On the opposite end of the spectrum, let’s take a look at what I will refer to as “Gaming Franchise B.” It shall remain nameless, but open to readers’ interpretations. This franchise has manacled the minds of gamers in the tyrannical vice of conformity and apathy. The developer has both the audacity and arrogance to market exorbitantly priced collectors packages, sell fifty dollar packages of fluff that add little or no real value to the core of the game itself, and yearly, slaps on a fresh coat of paint and calls it new. Then, the consumer, obviously not of sound gaming mind, runs out to make the midnight purchase. In the common vernacular, one would call this the efforts of a modern day snake oil salesmen, marketing false elixirs to the zombified masses, enchanting them for months on end with a product I feel executes both the art of good storytelling and social, personable gaming interaction at the guillotine. It is gaming’s highest travesty, and I for one, will NOT be sold.

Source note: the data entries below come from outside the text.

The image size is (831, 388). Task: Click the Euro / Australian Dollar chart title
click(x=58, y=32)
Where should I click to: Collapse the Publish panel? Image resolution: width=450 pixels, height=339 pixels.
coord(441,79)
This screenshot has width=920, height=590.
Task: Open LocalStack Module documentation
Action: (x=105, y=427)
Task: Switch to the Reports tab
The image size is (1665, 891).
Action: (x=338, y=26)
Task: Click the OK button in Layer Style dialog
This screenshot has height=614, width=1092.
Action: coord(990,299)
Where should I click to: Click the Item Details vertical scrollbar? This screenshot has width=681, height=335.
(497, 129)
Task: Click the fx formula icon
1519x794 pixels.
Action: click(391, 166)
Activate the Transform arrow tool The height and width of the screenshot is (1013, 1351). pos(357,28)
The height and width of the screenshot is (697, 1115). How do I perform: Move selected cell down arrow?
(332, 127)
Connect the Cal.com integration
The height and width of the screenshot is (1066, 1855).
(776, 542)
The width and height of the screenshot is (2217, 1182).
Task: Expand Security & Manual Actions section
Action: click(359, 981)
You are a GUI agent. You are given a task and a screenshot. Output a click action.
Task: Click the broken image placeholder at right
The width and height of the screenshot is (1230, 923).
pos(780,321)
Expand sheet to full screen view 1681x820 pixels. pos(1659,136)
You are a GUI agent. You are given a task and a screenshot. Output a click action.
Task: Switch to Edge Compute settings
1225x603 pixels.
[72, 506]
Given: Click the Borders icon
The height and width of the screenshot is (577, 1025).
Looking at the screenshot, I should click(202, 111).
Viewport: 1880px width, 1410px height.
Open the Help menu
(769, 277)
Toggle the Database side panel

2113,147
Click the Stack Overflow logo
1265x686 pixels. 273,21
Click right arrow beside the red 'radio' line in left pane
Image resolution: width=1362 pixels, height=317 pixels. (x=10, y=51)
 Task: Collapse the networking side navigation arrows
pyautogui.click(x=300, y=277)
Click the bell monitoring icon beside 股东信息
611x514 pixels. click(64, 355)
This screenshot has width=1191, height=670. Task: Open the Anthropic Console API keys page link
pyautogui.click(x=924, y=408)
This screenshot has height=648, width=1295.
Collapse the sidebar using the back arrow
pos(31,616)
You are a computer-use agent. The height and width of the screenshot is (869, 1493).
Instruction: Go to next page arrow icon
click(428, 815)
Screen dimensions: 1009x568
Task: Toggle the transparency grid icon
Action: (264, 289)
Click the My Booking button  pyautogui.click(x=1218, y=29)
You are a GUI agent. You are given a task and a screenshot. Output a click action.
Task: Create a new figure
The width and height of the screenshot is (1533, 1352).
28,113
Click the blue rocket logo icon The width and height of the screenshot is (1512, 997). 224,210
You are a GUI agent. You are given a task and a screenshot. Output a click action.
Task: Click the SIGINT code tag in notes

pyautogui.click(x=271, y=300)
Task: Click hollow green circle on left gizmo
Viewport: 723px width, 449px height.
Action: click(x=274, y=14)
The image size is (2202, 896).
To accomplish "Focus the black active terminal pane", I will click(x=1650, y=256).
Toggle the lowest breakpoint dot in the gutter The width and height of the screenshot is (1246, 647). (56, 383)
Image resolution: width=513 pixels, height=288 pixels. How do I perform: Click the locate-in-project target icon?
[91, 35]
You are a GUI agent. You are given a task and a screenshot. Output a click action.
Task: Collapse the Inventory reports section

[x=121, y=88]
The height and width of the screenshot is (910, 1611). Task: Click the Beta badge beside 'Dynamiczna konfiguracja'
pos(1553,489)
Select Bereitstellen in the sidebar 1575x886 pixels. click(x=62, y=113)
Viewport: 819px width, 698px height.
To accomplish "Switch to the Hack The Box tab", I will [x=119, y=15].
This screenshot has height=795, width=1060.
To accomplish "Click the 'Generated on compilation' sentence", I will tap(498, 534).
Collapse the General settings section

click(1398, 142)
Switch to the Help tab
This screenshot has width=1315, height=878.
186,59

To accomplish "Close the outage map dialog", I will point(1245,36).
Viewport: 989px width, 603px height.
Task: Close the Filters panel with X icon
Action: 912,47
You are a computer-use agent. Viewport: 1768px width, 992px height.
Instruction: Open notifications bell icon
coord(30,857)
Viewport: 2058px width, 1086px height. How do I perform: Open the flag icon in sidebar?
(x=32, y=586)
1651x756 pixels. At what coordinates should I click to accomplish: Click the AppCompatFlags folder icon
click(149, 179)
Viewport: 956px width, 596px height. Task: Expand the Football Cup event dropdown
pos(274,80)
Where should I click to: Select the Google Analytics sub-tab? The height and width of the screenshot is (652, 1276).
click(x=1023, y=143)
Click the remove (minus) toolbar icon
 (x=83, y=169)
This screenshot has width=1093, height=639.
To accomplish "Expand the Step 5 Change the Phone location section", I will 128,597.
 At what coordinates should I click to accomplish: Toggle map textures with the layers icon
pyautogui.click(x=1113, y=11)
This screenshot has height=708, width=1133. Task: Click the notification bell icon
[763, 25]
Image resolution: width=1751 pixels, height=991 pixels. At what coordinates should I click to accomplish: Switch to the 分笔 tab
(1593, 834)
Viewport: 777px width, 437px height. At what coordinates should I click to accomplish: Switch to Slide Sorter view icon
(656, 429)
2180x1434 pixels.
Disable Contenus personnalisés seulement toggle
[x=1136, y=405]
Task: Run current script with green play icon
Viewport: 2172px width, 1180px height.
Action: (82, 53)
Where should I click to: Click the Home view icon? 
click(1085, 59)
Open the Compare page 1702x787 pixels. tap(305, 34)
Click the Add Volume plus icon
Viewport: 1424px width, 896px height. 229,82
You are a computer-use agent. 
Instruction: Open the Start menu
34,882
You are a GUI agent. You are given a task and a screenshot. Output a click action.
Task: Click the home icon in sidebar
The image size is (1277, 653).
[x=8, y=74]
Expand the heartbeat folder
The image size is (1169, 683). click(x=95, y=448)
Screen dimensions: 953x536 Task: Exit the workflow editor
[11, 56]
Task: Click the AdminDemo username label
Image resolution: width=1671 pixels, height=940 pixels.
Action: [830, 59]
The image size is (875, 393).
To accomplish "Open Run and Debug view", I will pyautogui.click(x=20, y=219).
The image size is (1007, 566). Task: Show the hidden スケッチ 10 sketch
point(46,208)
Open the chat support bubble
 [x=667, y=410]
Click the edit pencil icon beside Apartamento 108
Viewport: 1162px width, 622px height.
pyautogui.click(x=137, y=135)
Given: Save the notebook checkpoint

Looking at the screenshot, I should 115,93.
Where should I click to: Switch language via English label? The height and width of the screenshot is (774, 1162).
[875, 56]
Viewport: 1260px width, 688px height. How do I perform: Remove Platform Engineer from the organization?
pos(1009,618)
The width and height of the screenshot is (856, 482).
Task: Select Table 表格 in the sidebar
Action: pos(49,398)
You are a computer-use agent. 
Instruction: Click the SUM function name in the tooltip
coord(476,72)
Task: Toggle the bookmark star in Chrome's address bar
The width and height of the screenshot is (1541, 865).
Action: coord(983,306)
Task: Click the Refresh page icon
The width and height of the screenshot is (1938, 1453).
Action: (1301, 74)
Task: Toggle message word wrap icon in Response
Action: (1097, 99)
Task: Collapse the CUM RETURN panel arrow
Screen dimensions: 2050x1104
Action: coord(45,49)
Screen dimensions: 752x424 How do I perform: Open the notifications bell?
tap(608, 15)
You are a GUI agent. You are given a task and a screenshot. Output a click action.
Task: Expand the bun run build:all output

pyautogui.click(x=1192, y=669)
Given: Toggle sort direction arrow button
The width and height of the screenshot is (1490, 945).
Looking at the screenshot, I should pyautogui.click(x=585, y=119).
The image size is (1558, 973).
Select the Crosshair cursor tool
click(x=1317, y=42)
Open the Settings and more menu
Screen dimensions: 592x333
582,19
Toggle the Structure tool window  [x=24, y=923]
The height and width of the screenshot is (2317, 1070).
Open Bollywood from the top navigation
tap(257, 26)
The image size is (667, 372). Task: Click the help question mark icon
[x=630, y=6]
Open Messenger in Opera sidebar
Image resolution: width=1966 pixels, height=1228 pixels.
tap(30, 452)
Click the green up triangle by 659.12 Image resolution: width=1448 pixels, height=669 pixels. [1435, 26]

The point of my little diatribe is twofold. While this communique may never reach the world of all gamers, it will hopefully inspire the gamers’ soul to someday try the game that is substance over style, to drag oneself to a social outing and turn off the repellant multiplayer. To maybe drag your console to a friend’s house, crack a few and toast gaming camaraderie in person. Stop feeding the garbage dump of the top selling franchises that are popular and successful. Do they deserve to be? Take the road less traveled next Fall when the holiday gaming season rears its ugly head. Avoid the repaint and buy something original and fresh. I’ll continue to take story over style any day, along with having my friends over as opposed to jamming a headset in my ear like a cyborg. Multiplayer gaming may not be dead, but it deserves to be when it feeds the insatiable appetite of consumer stupidity. In the end, I dare you to do better.